One of the things that I'm really learning this week - apart from all the chemistry - is how good it is to spend time really, really concentrating at something, and trying to get it absolutely right. So what if it takes an hour to make a print that doesn't quite work? One learns from that, one makes adjustments, one tries again - and tries, also, to remember to make further adjustments, because of the sun being higher, or behind a cloud, or whatever (and then, sometimes good stuff happens by accident, in any case). There is something very zen about this - on the other hand, it's odd doing this within a group, because I find myself heading more and more into myself as I do it... It is a wonderful antidote to digital near-instantaneity, and a million times more satisfying.
Thursday, June 24, 2010
eggs on eggs
What else should one start with, when printing using the albumen method, other than images of eggs?

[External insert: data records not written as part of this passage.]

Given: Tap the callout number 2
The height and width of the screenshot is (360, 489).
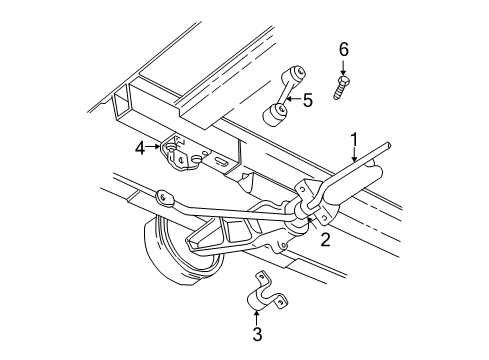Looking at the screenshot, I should click(x=325, y=238).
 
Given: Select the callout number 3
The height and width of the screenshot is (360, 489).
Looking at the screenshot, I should click(x=257, y=335).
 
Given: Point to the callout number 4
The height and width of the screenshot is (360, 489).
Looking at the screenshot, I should click(x=142, y=148).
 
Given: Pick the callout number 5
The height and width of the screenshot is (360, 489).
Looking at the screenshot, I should click(x=308, y=100).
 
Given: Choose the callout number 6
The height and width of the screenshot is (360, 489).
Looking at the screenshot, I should click(x=343, y=49).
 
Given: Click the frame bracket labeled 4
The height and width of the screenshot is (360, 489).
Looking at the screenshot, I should click(x=177, y=152).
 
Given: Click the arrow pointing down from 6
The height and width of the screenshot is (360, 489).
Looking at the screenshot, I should click(x=343, y=67).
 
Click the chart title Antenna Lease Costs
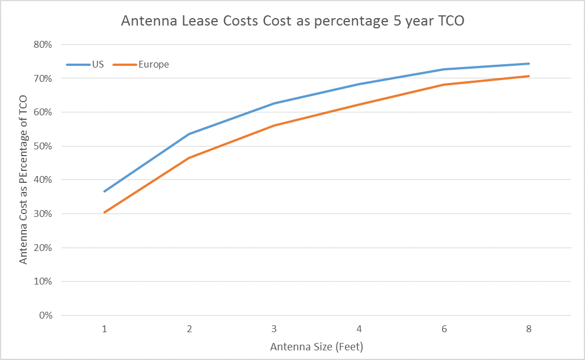(x=292, y=22)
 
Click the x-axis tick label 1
(x=104, y=329)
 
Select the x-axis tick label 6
(x=444, y=329)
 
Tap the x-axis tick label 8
(x=528, y=329)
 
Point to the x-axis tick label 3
(x=274, y=329)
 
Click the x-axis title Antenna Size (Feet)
(x=317, y=346)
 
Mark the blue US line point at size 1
(x=104, y=191)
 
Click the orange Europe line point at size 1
(x=104, y=212)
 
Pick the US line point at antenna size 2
(x=189, y=134)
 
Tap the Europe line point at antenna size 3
(x=274, y=125)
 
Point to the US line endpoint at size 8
(x=528, y=64)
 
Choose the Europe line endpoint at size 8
(x=528, y=76)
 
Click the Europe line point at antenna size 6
(x=444, y=85)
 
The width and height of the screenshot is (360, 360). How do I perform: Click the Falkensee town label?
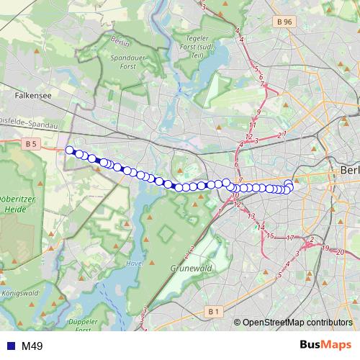click(30, 94)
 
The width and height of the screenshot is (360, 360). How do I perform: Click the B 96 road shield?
click(284, 22)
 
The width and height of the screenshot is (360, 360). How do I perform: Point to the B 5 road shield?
click(30, 144)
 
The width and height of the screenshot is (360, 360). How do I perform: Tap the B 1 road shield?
click(212, 311)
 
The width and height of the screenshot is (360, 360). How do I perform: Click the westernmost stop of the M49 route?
click(70, 150)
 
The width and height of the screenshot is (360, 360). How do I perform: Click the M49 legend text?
click(32, 346)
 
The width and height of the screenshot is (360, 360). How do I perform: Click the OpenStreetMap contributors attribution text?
click(297, 322)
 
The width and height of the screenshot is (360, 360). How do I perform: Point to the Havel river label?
click(134, 264)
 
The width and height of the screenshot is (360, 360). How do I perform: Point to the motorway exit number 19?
click(325, 248)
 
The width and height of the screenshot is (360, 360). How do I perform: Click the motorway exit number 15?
click(269, 235)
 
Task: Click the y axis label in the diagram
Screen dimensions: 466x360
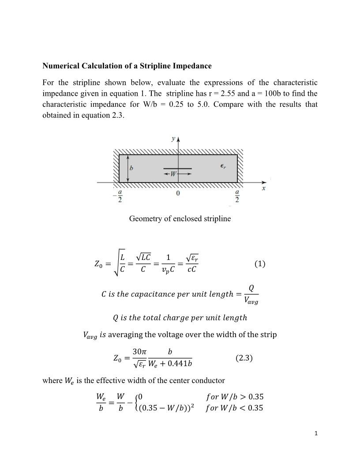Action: click(173, 139)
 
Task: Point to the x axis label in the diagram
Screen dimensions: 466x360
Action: click(264, 188)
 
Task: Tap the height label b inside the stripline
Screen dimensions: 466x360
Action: click(131, 168)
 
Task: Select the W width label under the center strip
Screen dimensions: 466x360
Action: click(173, 174)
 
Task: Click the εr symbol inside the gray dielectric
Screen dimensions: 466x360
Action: click(224, 166)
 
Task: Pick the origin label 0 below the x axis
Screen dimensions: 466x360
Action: click(178, 193)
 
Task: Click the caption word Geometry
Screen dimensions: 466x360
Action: click(146, 219)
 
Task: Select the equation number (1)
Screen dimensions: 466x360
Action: click(260, 263)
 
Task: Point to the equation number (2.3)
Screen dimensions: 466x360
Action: click(244, 358)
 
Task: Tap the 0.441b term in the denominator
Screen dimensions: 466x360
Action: click(180, 364)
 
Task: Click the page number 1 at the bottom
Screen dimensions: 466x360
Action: click(316, 433)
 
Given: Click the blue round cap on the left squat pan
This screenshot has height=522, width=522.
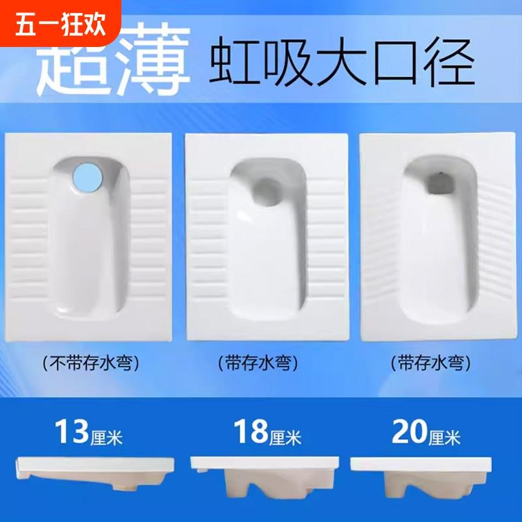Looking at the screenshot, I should (87, 177).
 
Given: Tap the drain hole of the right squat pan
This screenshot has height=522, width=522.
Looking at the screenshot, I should (439, 183).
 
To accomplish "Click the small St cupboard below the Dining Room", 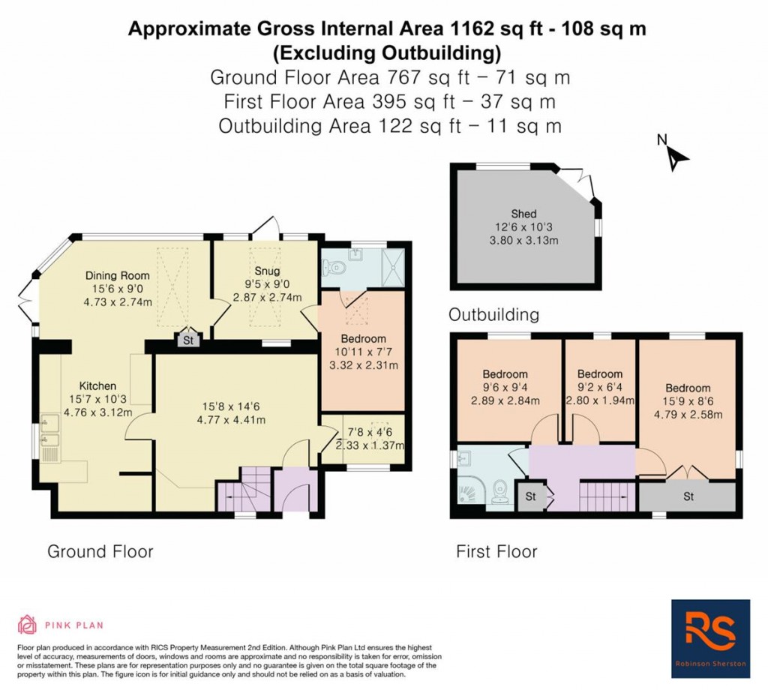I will click(x=187, y=340).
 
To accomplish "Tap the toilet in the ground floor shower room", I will click(x=334, y=265).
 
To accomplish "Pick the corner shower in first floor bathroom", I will click(x=470, y=493).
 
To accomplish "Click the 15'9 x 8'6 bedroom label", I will click(x=688, y=388).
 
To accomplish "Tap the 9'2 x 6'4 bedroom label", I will click(x=600, y=374).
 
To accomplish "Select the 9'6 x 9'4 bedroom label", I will click(x=505, y=374).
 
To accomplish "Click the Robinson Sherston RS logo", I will click(x=710, y=638).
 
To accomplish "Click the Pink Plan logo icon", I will click(x=28, y=624).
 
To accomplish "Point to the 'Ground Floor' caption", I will click(x=100, y=552).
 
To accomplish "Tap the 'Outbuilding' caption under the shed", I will click(x=494, y=314).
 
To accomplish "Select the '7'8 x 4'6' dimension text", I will click(x=363, y=432).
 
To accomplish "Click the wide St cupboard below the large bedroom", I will click(x=688, y=496).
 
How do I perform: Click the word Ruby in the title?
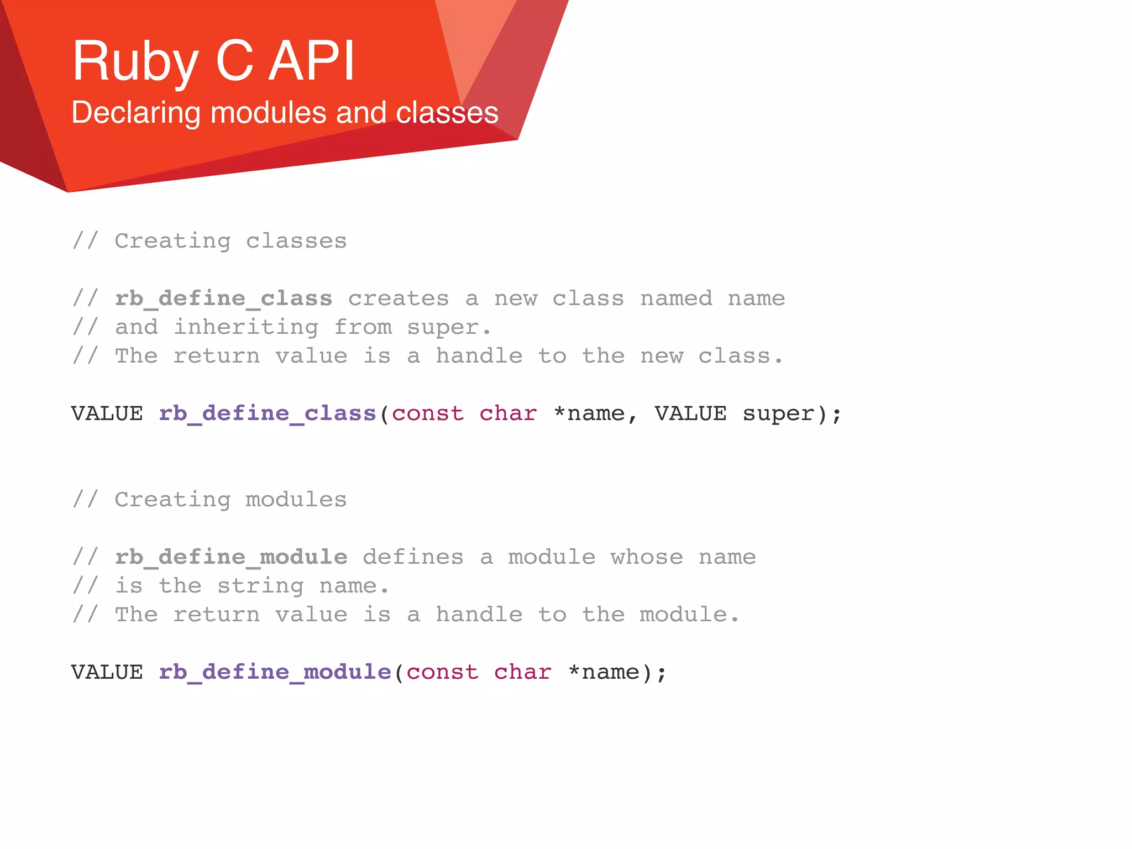click(135, 62)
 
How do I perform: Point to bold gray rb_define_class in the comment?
click(223, 299)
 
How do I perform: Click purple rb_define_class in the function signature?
click(268, 414)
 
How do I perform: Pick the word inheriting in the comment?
click(246, 328)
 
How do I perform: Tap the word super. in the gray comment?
click(449, 328)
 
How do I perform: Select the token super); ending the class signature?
click(792, 414)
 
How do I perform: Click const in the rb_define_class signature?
click(428, 414)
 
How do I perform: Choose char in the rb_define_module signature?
click(522, 673)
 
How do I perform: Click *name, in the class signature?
click(595, 414)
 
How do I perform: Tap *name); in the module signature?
click(617, 673)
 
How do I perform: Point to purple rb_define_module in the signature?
click(275, 673)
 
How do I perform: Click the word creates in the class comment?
click(398, 299)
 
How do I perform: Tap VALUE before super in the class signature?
click(690, 414)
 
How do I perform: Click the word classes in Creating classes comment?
click(296, 242)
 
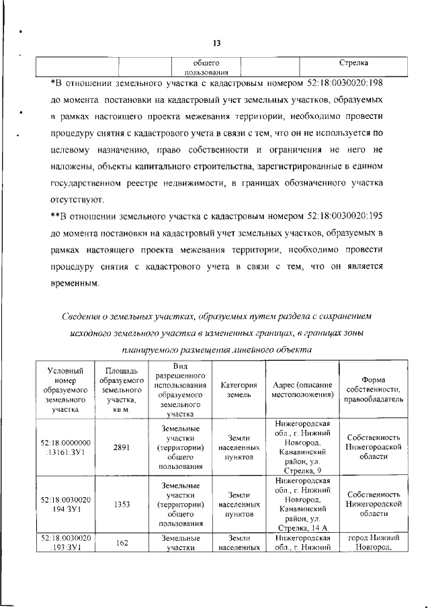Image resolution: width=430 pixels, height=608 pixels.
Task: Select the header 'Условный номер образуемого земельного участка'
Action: (x=66, y=389)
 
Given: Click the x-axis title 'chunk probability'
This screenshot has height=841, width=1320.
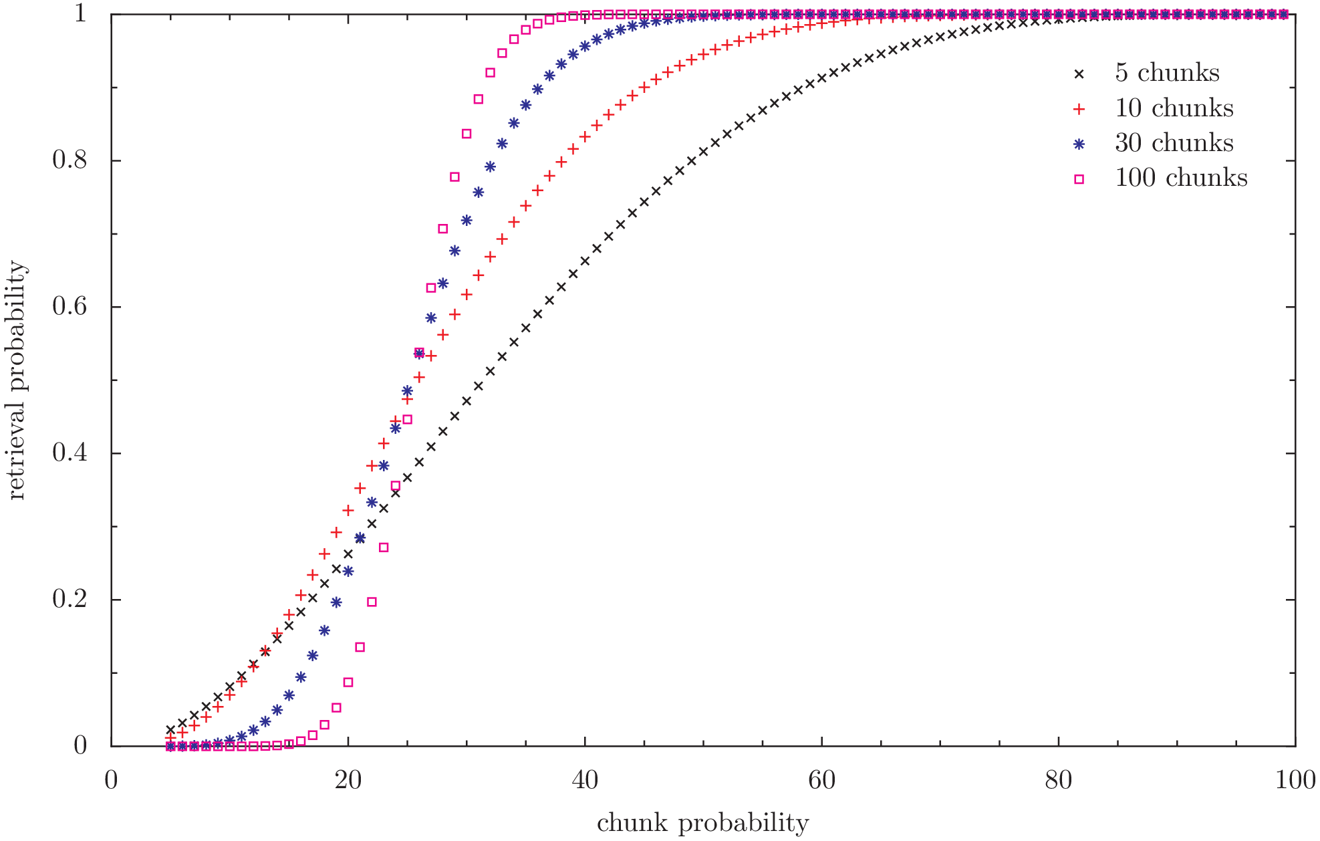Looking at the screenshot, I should [702, 823].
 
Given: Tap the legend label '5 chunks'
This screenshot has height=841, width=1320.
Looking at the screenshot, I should [1167, 73].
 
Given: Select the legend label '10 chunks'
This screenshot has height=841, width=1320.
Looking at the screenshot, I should [1174, 108].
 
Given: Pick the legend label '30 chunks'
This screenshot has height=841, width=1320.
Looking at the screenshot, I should [1174, 143].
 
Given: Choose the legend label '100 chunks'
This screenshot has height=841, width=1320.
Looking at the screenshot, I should [1181, 178].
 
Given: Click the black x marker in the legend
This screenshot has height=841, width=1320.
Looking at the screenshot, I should [1079, 74].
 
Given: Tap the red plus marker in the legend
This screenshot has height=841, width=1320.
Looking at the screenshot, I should [1079, 109].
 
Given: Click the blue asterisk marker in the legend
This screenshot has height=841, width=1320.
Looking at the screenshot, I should [1079, 144].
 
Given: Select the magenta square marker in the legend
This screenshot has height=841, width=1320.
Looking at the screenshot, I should [1079, 179].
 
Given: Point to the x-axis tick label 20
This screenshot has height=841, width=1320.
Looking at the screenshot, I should [348, 780].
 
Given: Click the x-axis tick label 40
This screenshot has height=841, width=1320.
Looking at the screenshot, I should [585, 780].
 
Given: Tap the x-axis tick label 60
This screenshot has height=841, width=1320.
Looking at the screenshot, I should [821, 780].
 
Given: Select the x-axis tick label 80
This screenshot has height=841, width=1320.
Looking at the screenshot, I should [1059, 780].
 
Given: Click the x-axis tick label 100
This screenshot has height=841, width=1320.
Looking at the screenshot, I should [1295, 780].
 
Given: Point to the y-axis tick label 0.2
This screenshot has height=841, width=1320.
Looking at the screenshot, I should [70, 599].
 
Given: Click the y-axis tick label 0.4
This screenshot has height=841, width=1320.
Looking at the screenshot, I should [70, 453].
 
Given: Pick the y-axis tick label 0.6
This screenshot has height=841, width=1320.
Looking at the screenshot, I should [70, 306].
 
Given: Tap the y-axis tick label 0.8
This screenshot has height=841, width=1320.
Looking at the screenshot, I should [70, 160].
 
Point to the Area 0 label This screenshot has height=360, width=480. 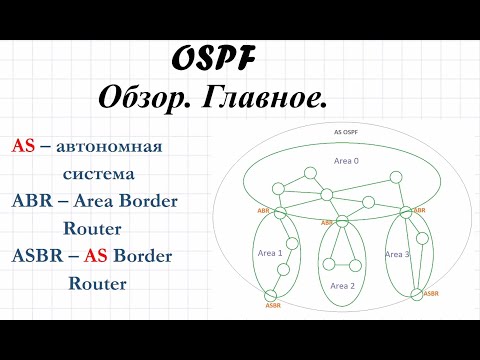tap(347, 160)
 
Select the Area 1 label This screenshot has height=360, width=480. tap(269, 254)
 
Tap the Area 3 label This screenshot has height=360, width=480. tap(397, 254)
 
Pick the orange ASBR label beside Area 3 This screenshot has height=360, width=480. tap(431, 293)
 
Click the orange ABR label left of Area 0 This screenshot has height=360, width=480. tap(264, 211)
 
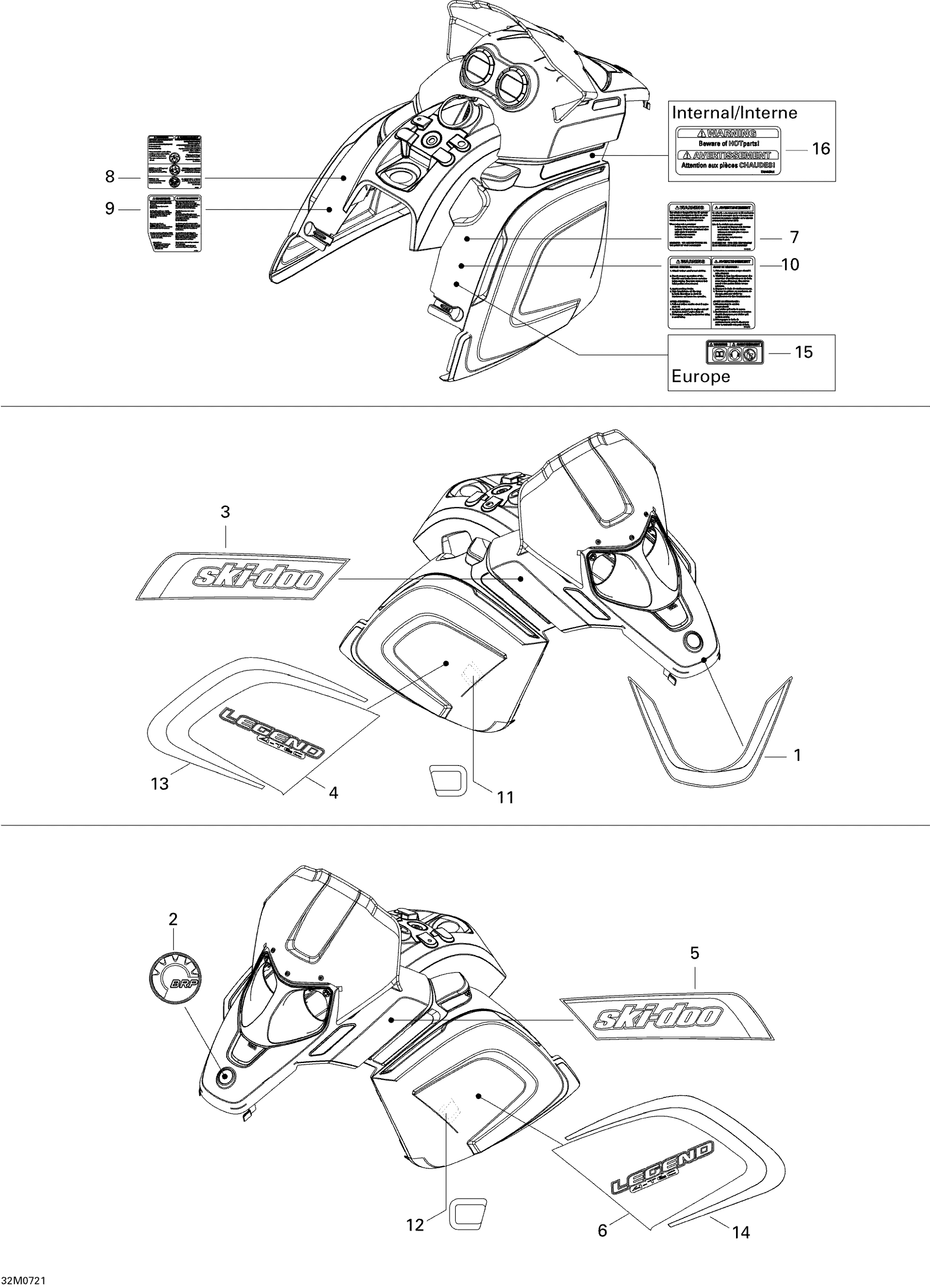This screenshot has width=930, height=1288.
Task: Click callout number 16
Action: (x=821, y=149)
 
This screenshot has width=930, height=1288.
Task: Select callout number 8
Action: (x=109, y=177)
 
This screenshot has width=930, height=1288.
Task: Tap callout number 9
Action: (x=109, y=209)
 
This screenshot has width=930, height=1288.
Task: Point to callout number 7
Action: (x=794, y=237)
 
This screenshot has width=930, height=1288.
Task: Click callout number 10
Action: (x=790, y=264)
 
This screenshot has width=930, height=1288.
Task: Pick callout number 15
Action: (x=803, y=352)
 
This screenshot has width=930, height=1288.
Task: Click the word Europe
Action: (x=701, y=377)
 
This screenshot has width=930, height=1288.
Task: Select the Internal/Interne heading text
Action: (x=734, y=112)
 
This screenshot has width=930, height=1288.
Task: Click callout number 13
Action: (x=160, y=784)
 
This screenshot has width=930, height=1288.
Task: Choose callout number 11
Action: (x=505, y=798)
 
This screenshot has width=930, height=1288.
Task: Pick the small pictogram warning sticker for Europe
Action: (x=735, y=352)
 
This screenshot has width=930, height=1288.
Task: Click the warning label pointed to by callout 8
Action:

First, take three dozen eggs, and separate the whites, and whisk them, and then mix this up with some tapioca starch which has been mixed with boiling citric acid and sodium chloride. Then coat your paper - by soaking it, and then squeegee-ing off the syicky substance without leaving any bubbles. Then hang it up to dry.... Then give it two coats of 15% silver nitrate, and place your negative on it, and rush out into the shade for, say, four minutes, and then the sun for one. And then you scuttle inside again, and bathe it in salted water with citric acid, then fresh running water, then drop into toner for 5 minutes - we were using gold-ammonium thiocynate toner - then rinse again - then fix in a bath of sodium thiosulfate - then clear in sodium sulfite - then wash in running water. And then, if you're lucky, you get a print like the one in the middle.